Undine stared at Ercianodhon, her sapphire eyes crackling with magic above the mask that covered her nose and mouth. “My master will not allow you to harm the queen, Goblin.”
Storm clouds began gathering over the castle –actual clouds, not the illusions of the Ythsimerin— and Ercianodhon turned to see that every sprite in Windham, nearly eight-thousand of them, had taken flight, surrounding the balcony and armed to the teeth. They dared not approach him, but their sorcerers were no doubt summoning fire and lightning to cripple him. Another ethergate opened below him, and he fell through, taking Tom Ingram screaming with him into the Shadowlands, where no sprite would follow. The gate closed, and they were gone.

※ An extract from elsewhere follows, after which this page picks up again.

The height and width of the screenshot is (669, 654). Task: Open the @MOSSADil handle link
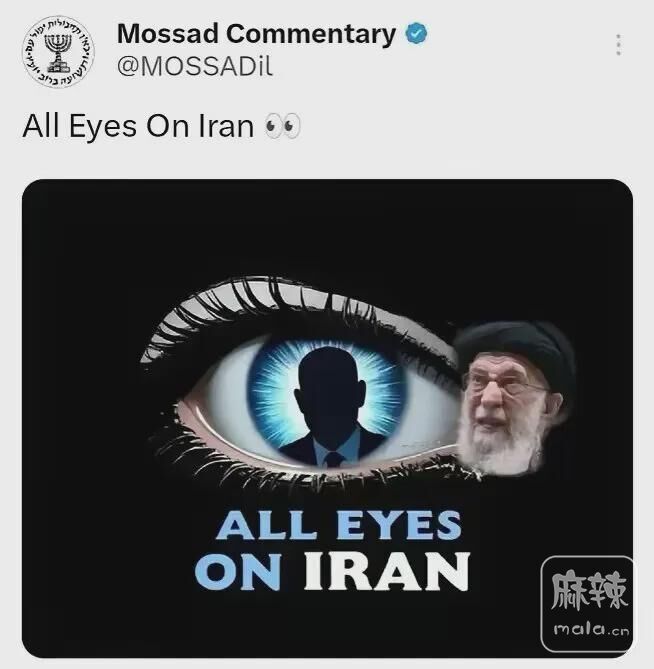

Lumina stood, shaking off his fear and recovering from whatever spell the King had cast on him. The girl in white had vanished, and he ran to the queen, lifting her head gently. “Highness! Highness, are you all right?”

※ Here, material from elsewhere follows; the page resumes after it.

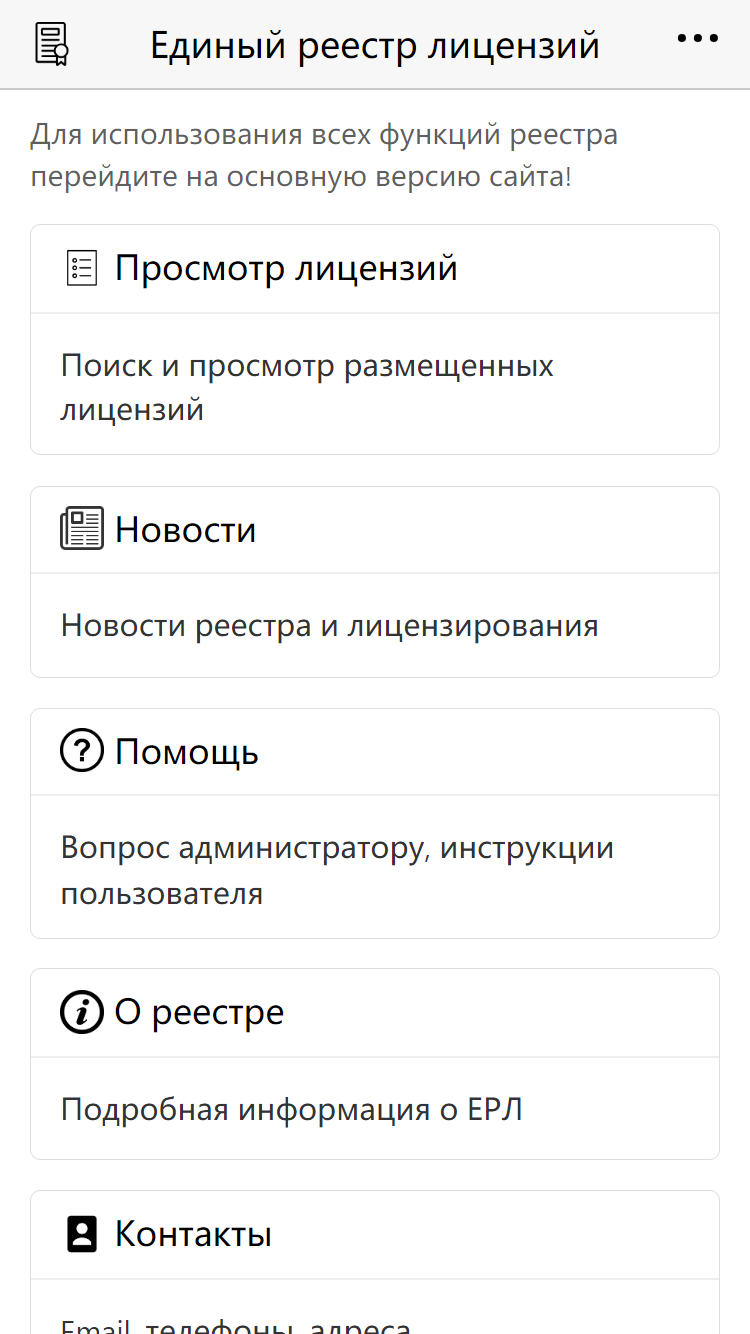Open the three-dot options menu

Kelli sucked in a deep, shuddering breath, and let out a cry. “Is it over? Is it gone? It hurts! Lumina, it hurts!”
Sprites and mystics who survived the initial encounter immediately began filing back onto the balcony, though the sprites in flight took to patrolling the entire mountainside. Too little, too late they all knew, but they searched against a new attack, anyway.

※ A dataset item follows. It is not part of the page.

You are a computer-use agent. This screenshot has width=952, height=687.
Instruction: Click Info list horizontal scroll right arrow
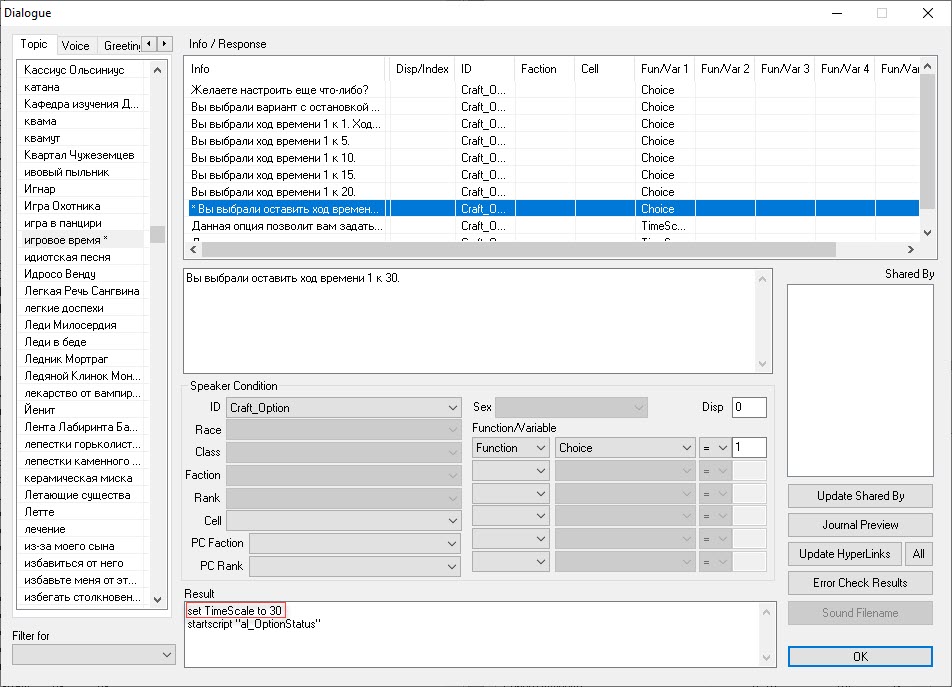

“No!” Sorvir cried, running to the lifeless goblins. He fell to his knees and lifted the upper half of Trennh’s body, scooping the dead sprite’s entrails back up into his abdomen in futility.
“Don’t touch it!” Lumina warned. “They’re goblins now!”
“He’s my brother!” Sorvir screamed, hugging the corpse tight, soi
ling his clothes with Trennh’s blood.
“The barrier is restored,” Dufangen said sadly. “Necromancy no longer defiles this place.”
Sorvir curled over, weeping, and was soon joined by the other sprites on the balcony. All of them had lost family and friends in the attack.
Dufangen knelt beside Kelli. “Forgive us, my Queen. There was nothing we could do. It is a wonder any of us survived.” The mystic looked at Lumina. “Thank you, Paladin. I have been overly harsh with you these last weeks, and now I owe you a debt I can never repay.”
“Counselor,” Lumina used his eyes to indicate for Dufangen to look at the railing. She did, and saw Vanessa Ingram, safe and sound, but scratching at the ground as if she was looking for something. Erica and Kim were consoling her…
“Oh, no. No, Paladin, please say it is not-”
“He took her father.”
Kelli looked up, fighting through the pain. “What? Why? What was that thing? Where’s my dad?”
“We must get her inside,” Dufangen advised. The other mystics agreed. Lumina nodded and scooped the weakened Queen into his arms, following the mystics and trying, but failing to ignore the cries of anguish that filled the balcony. Erica and Kim forcefully picked a frantic Vanessa up, and quickly followed them.
~ ~ ~ ~
Derek awoke with a groan, sitting up and palming his head. His last thoughts came back to him as he realized he was in Hood guise, his hand pressing against his helmet instead of his forehead.
Undine. Did he beat her? Or did she really bond with him all over again? A noise off to the side answered his question. Sitting in an ornate chair beside his bed —it was obvious he was back in Windham Castle— was Undine. She sat casually with her legs crossed, dressed in that same cool white outfit. Her hood and mask were pulled away to display her beauty, framed by that fantastic, flaming hair. She looked at him with something between mirth and concern.